British naval surgeon John Woodall, who wrote The Surgeon's Mate (1639), favored leaving healthy tissue intact during amputations and only cutting the gangrenous tissue. Woodall then recommended whittling away the remaining dead tissue little by little as the healing process progressed. Richard Wiseman (1622?-1676) of England operated on aneurysms, controlling bleeding and dissecting arteries. He published Treatise on Wounds in 1672 and Several Chirurgical Treatises in 1676.

A major advancement in surgery during the seventeenth century came with the development of a surgeon's ability to perform lithotomies—the removal of stones in the bladder. A new technique was developed during this period, which marked an improvement over running an object through the urethra to knock out a blockage. Perineal lithotomy required an incision at the base of the body, between the anus and the opening for the urinary tract. The surgeon, either with his hands or a scoop, entered the bladder and removed the stones.
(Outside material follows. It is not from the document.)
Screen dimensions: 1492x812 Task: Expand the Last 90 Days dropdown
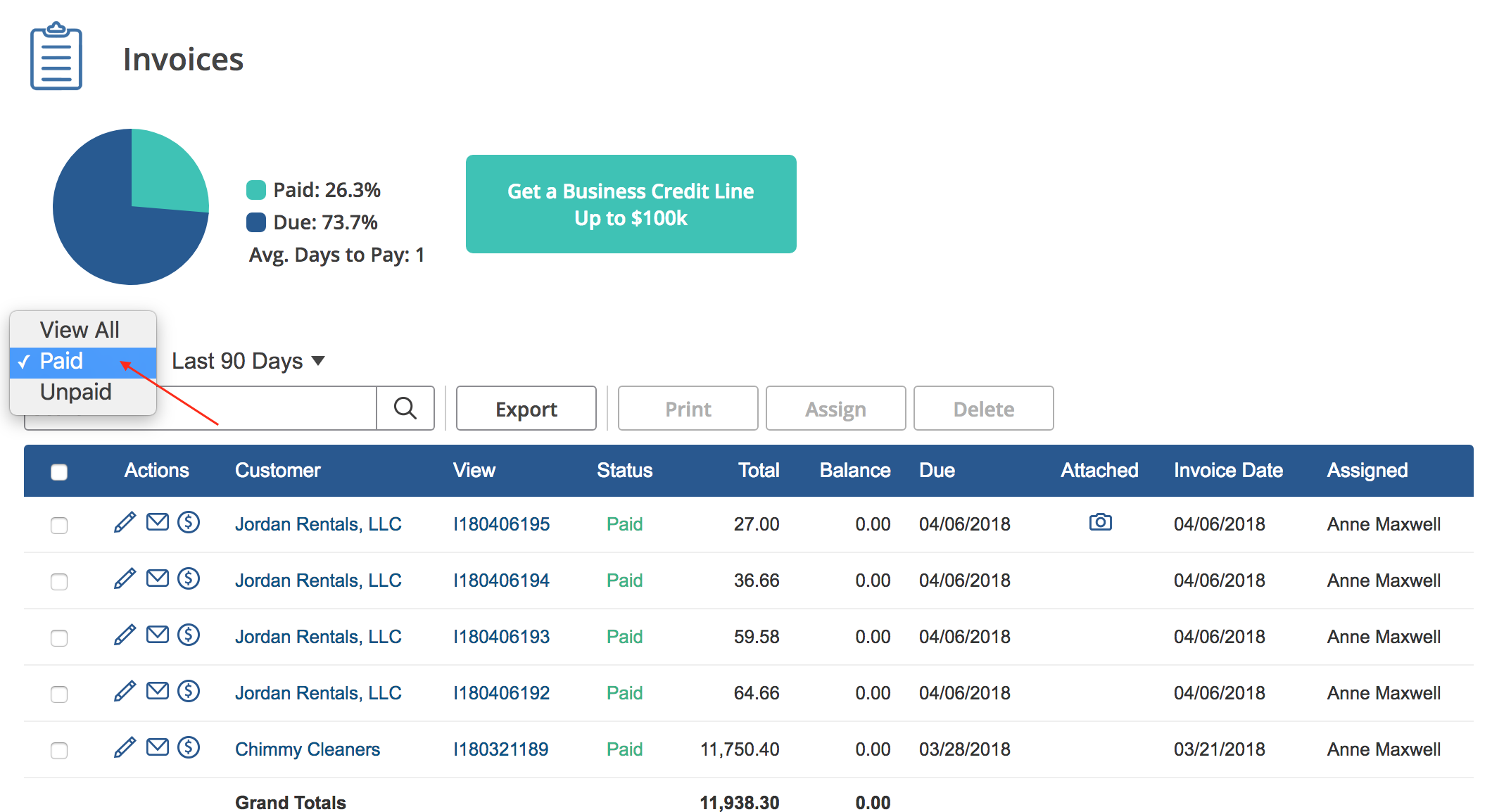248,361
Jacques de Beaulieu (1651-1719), who called himself Brother Jacques, was a strolling Italian lithotomist who demonstrated the technique in Paris in 1697. While he and other lithotomists were often successful, survivors were often noted to lead sad lives of postsurgical dripping urine and fistulas. Lithotomists were considered specialists and often worked as itinerant surgeons moving from place to place to apply their skills. Many patients, however, died of the infections from the lithotomist's unclean hands and instruments.

As the seventeenth century closed, anatomists who discovered new and important information about how the human body worked greatly influenced the next century's surgeons.

RANDOLPH FILLMORE

Further Reading

Baas, J. Herman. The History of Medicine. Robert E. Krieger Publishing Co., Inc., 1971.

Cartwright, Frederick F. The Development of Modern Surgery. New York: Thomas Y. Crowell and Company, 1967.

Ingus, Brian. A History of Medicine. New York: The World Publishing Company, 1965.

Krummbhaar, E. B. A History of Medicine. New York: Alfred A. Knopf, 1947.

Meade, Richard H. An Introduction to the History of General Surgery. Philadelphia: W. B. Saunders Company, 1968.

Wangenstein, O. H. and Sarah Wangenstein. The Rise of Surgery. Minneapolis: The University of Minnesota Press, 1978.

Zimmerman, Leo M. and Ilza Veith. Great Ideas in the History of Surgery. New York: Dover Publications, 1967.


SURGICAL FIRSTS

Many surgical firsts came in the mid and late sixteenth century. The first account of a successful tracheotomy occurred in 1546 when Italian surgeon Antonio Bravascola opened the trachea of a patient who was near death from a respiratory obstruction caused by an abscess in his windpipe. The first reported splenectomy was in Naples in 1549, performed by Zaccarelli. Georg Bartisch of Dresden performed the first eye removal for cancer in 1583. During this period British surgery lagged behind the Italian and French masters, but Englishman William Clowes was the first to perform a successful thigh amputation for gangrene in 1588. He wrote extensively on the art of surgery.